Printer Friendly

Enhancing the image of gun owners, industry.

The Good Gun event at Gunsite attracted men and women, young and old, representing a good community cross section. Good Gun recognizes the importance of including young people, women and others who are not normally associated with the world of firearms. I spent part of the evening's reception chatting with the owner of a local bank. He was wearing a Smith & Wesson .45 semiauto on his hip. Many of the other gun owners in attendance also were "open carrying." After all, the venue was the place founder Jeff Cooper calls "the principality of Gunsite." In that atmosphere, no one looked twice at the exposed handguns. At this event, at least, Bryan Tucker's concept of de-demonizing gun owners was working.


In New York City and elsewhere, when the media publishes the names of concealed-carry permit holders, one benefit to "gun people" is the public sees that many pistol packers are judges, attorneys, bankers, businessmen, physicians and other professionals. Such people have often kept their membership in the firearm community very quiet.

Good Gun gives them a good reason to raise their voices and let the public know that the pillars of the community are the real role models of gun ownership, not gangbangers and street punks. Efforts such as Good Gun give lie to the media's misrepresentation that tarnishes the image of gun owners.

The Good Gun Foundation has shown the public that gun owners perform good deeds that have nothing to do with firearms. Good Gun has helped clean up significant parts of public lands, an effort that has become a tradition with the foundation since it was established.

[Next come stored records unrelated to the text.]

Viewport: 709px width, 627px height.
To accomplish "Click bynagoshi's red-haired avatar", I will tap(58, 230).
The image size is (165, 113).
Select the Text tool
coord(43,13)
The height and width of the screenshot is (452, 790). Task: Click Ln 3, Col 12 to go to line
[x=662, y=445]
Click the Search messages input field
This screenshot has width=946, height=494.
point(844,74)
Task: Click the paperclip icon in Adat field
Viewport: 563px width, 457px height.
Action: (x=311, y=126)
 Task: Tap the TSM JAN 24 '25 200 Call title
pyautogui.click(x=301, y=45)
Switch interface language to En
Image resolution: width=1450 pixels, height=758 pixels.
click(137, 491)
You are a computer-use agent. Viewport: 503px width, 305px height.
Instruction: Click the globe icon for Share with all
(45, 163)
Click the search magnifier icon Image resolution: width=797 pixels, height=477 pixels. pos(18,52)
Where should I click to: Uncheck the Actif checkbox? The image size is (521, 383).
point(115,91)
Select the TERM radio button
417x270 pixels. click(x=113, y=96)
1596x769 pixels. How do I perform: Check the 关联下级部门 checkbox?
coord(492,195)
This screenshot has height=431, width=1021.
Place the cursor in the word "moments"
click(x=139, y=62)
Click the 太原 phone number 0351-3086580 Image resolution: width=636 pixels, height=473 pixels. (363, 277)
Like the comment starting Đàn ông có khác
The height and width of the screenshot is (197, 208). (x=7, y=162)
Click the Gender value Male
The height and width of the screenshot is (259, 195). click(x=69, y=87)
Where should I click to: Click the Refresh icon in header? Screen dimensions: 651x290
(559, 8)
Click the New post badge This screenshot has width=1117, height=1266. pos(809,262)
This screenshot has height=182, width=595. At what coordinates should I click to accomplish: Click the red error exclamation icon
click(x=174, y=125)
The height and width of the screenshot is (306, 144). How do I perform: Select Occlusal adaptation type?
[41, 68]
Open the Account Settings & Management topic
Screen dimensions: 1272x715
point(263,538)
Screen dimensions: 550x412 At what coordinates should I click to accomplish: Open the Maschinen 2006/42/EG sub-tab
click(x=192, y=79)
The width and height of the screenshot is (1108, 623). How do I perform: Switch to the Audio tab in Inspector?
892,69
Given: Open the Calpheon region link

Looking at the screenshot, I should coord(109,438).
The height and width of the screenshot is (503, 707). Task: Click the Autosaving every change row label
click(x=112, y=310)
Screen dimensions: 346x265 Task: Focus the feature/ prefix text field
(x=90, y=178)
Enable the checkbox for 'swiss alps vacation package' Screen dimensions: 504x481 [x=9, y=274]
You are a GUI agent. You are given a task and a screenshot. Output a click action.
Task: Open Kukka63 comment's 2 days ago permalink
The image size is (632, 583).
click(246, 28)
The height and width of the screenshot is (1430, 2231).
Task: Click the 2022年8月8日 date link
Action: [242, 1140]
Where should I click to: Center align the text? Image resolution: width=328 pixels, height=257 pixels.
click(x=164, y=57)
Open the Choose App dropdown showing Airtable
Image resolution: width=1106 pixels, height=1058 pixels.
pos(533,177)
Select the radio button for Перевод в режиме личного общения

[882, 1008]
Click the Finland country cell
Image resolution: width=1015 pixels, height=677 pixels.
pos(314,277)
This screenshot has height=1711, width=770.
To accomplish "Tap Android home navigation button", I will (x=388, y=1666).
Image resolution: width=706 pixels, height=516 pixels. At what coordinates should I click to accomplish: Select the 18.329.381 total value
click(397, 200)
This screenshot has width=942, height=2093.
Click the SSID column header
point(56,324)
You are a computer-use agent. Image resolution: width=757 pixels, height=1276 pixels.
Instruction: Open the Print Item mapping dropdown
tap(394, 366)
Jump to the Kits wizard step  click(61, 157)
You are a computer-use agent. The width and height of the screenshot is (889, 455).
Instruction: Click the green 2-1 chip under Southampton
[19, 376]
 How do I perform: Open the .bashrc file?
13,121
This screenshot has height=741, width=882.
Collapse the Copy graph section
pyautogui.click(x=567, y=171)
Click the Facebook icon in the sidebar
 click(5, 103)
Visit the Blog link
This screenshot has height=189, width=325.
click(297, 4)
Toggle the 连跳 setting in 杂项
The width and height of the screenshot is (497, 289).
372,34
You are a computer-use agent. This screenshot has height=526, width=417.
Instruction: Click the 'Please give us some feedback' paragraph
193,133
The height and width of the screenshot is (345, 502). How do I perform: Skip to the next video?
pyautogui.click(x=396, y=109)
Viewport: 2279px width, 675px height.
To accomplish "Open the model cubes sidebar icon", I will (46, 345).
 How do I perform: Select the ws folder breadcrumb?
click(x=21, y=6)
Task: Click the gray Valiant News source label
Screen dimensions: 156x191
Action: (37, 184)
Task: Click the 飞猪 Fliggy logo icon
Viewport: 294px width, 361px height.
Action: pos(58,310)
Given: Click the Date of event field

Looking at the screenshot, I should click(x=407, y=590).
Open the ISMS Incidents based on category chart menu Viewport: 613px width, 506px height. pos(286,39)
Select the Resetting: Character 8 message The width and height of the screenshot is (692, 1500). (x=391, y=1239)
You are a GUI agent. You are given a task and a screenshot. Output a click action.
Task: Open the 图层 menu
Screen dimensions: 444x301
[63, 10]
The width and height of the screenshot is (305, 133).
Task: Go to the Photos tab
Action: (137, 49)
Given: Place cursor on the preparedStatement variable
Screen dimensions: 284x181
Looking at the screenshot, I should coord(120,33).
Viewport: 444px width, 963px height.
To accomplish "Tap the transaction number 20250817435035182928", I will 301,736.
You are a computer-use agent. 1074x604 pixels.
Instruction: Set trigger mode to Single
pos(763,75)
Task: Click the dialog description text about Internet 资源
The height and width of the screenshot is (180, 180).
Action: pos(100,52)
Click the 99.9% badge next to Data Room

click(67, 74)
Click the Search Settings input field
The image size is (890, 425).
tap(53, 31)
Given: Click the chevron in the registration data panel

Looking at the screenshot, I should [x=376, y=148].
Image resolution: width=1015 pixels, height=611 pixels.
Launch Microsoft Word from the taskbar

With the plea of "Help clean up the Prescott National Forest," volunteers were being recruited at the recent event to do the same on the upcoming National Public Lands Day. The theme: "Lend a Hand to America's Lands." Such efforts have worked very successfully for Good Gun, and the organization has made many friends by sponsoring an after-cleanup barbecue for all volunteers, not just those from the foundation.

Earlier in the year, Good Gun joined with Prescott's YMCA for its second annual safety fair, called Healthy Kids & Family Safety Day. Hundreds of children and parents attended this positive event. In August, Good Gun held a blood drive.

More recently, the organization held a community benefit at the Prescott Trap & Skeet Club and presented 100 percent of the proceeds, along with substantial food donations, to the county food bank. These "Target Hunger" shoots are a continuing effort of Good Gun.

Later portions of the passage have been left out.